De KU Leuven voerde de mijlpaal ook alleen in. Leuven zou opnieuw een pioniersrol kunnen spelen.
'Zeker, maar er moet draagvlak voor zijn. Ik ben niet de persoon om dat door te drukken. Het is trouwens al eens geprobeerd door de huidige ploeg, en het is niet gelukt. Veel studenten geven ook aan dat ze wel degelijk wat rust kunnen nemen in de kerstvakantie. En voor het academisch en technisch personeel dat aangeeft dat ze het te druk hebben in september zullen we helpen met gerichte equipes voor extra ondersteuning. Een volledige herindeling van het academie­jaar is voor mij absoluut geen prioriteit.' 

Hoe evalueert u het engagement bij de studenten? Het kringleven zoals we dat kennen dooft uit.
'Ik hoor dat van alle kringen, maar ik merk het ook bij professoren. Ook wij moeten steeds harder zoeken om mensen te vinden die departementsvoorzitter willen worden. We beleven een tijd waarin het steeds moeilijker wordt om een onbaatzuchtig engagement aan te gaan. De oorzaken zijn velerlei. Mensen willen weten wat de concrete return van hun engagement zal zijn. Ook studenten willen steeds meer een work-life balance.'

'Je moet als rector niet in de media komen over thema's waar andere collega's beter over geplaatst zijn'

'Je plukt er misschien niet onmiddellijk de vruchten van, maar binnen enkele jaren wel. Een engagement op je cv toont aan dat je als jongere onbaatzuchtig een verantwoor­delijkheid opneemt, zonder dat je er op die momenten geld voor krijgt.' 

U wilt dat landen die zich schuldig maken aan mensenrechtenschendingen uitgesloten worden van Europese financiering. Wil u de banden met Israëlische universiteiten doorbreken?
'We moeten als universiteit inderdaad een stap verder gaan. Moet Israël nog structurele financiering krijgen vanuit Horizon Europe (een zevenjarig onderzoeksprogramma van de EU om een duurzaam en leefbaar klimaat te creëren, red.)? Ik vind van niet.'

Maar is dat mogelijk? De UGent was op zoek naar achterpoortjes.
'We moeten op tafel blijven kloppen samen met onze partners en collega's in de League of European Research Universities (samen­werkingsverband van onderzoeks­intensieve Europese universiteiten, red.). Ik denk dat er al een heel groot draagvlak is, het is al groter dan een jaar geleden.'

'Maar er zijn nog steeds mensen die niet capituleren: we moeten blijven proberen om hen te overtuigen. Niet opgeven, zou ik zeggen. Individuele samenwerkingen met onderzoekers in Israël moeten wel kunnen, mits een goede aftoetsing door de Ethische Commissie Dual Use, Military Use and Misuse of research.'

U wilt de verdelingssleutel van de finan­cieringsstromen tussen de groepen her­zien.
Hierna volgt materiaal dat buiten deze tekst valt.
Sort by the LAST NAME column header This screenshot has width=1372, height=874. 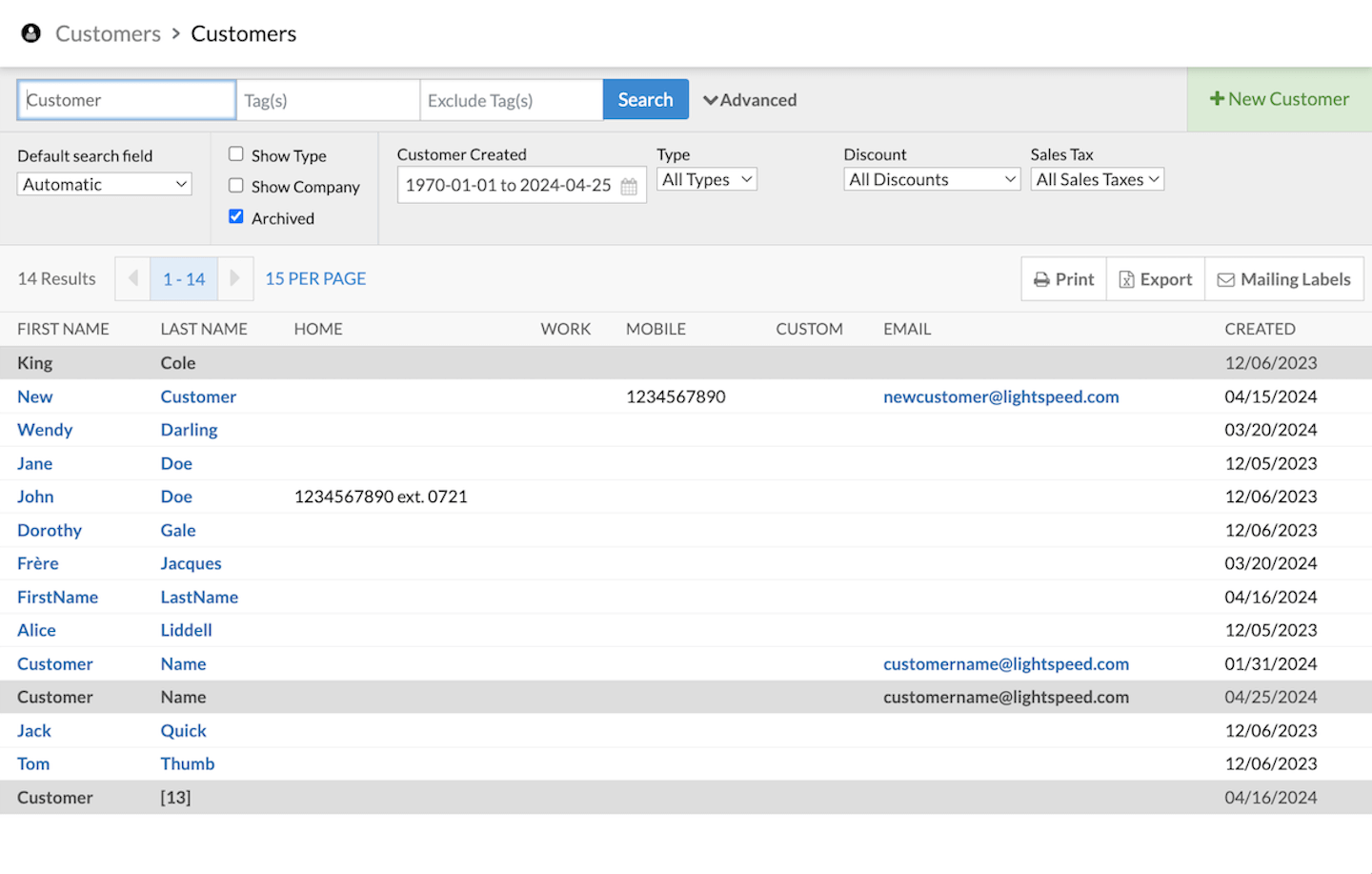[x=204, y=329]
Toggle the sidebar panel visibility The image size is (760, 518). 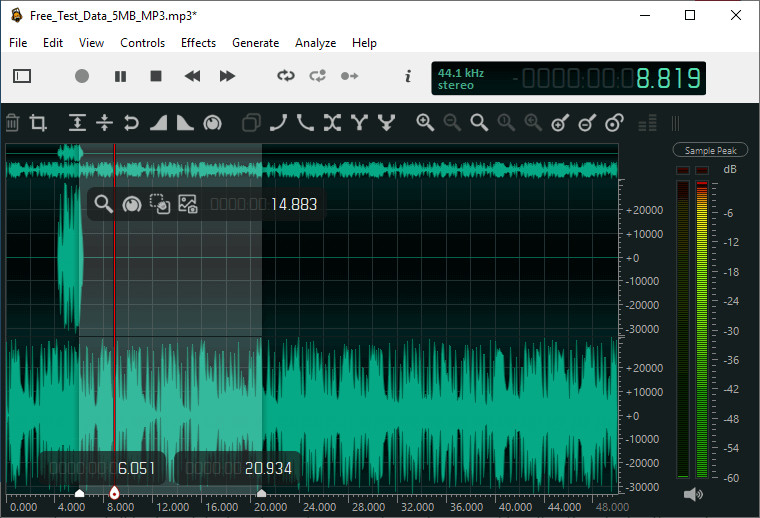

Is dat niet het openen van de doos van Pandora? Dat kan goed zijn voor de ene faculteit, maar fataal voor de andere.
'Het allocatiemodel zit al sinds 2012 in de diepvriezer: bijna vijftien jaar! Dat is niet houdbaar. Ik denk dat het stilaan tijd wordt voor een herziening.'

'Zoals het nu is, kan het niet langer: een op veertien departementsvoorzitters bij W&T en Biomedische Wetenschappen is een vrouw.'

Er is een reden dat het zo lang bevroren was: het ligt übergevoelig.
'Absoluut: maar het is niet omdat we schrik hebben van iets, dat je het niet moet proberen. Ik begrijp ook de faculteiten die smeken om het wel te doen: die hebben enorme evoluties in studentenaantallen gekend. Maar schrik bij andere faculteiten mag nooit een drijfveer zijn. We moeten tenminste de moed hebben om het uit de diepvries te halen en na te denken over andere parameters.'

'Want als de maatschappij verandert en evolueert, met bepaalde faculteiten die krimpen en groeien, zien mensen de connectie niet meer tussen waarvoor ze werken en de financiering die ze daarvoor krijgen.'

Hoe groot schat u de kans dat het ervan komt?
'Dat moet gedragen gebeuren. Dat is niet iets wat ik ga doorduwen. Het allocatiemodel moet een kompas zijn, dient om beleid te sturen. en moet dus niet tot de laatste euro doorgerekend worden. Mensen moeten er ook geen schrik voor hebben: ze gaan er niet individueel voor worden afgerekend.'

U pleit ervoor dat professoren zich meer mengen in het maatschappelijk debat. Ria Laenen liet in Veto optekenen dat het voor academici bijna per definitie onge­makkelijk is om in een tv-programma te zitten. 
'Ik begrijp hen heel goed: iedereen heeft schrik om in de media te komen. Maar opnieuw: het is niet omdat je er schrik voor hebt, dat je het niet moet doen. Dat is een verkeerde mindset: zo maak je van een universiteit een elite waar je niet toe kan doordringen. De universiteit staat pal in de maatschappij, en moet daarom ook meer naar buiten komen.'

Hoe ziet u de rol van een rector in de media? Wil u eerder Luc Sels of Rik Torfs volgen op dat vlak?
'Ik ben geen populist, en ga daar dus ook niet over uitwijden. Een rector moet wel in de media komen, wanneer er heel duidelijk over bepaalde zaken moet gecommuniceerd worden. Laat ons hopen dat dat dan vaker positief dan negatief is.'

'Maar soms kan je niet alles zeggen, bijvoorbeeld wanneer er procedures lopen. Dan moet je als rector ook je verantwoor­delijkheid nemen. Je moet als rector voorts niet in de media komen over thema's waar andere collega's beter geplaatst zijn.'

U wil grensoverschrijdend gedrag nog meer aanpakken. U heeft het onder andere over eenvoudigere procedures. Wat bedoelt u daarmee?
'We hebben stappen vooruit gezet, met de onderzoeksinstantie en de tuchtinstantie. Maar die aparte stappen vergen tijd. Niemand zit graag in die procedure, soms kan het anderhalf jaar duren. Dat moet korter. Ik vraag me ook af of alle meldingen volledig onderzocht moeten worden. Afhankelijk van de melding, moet iets ook op een kleinere schaal of een lager niveau aangepakt kunnen worden.'

Hoe kijkt u terug op acht jaar Sels?
(aarzelend) 'Vooral procesmatig: het micro­management moet anders. Hij heeft ook stappen gezet om de genderbalans in de rectorale ploeg te krijgen, dat moeten we ook uitbreiden naar andere niveaus en raden. Daar moeten we nog stappen vooruit zetten.'

Komen er quota?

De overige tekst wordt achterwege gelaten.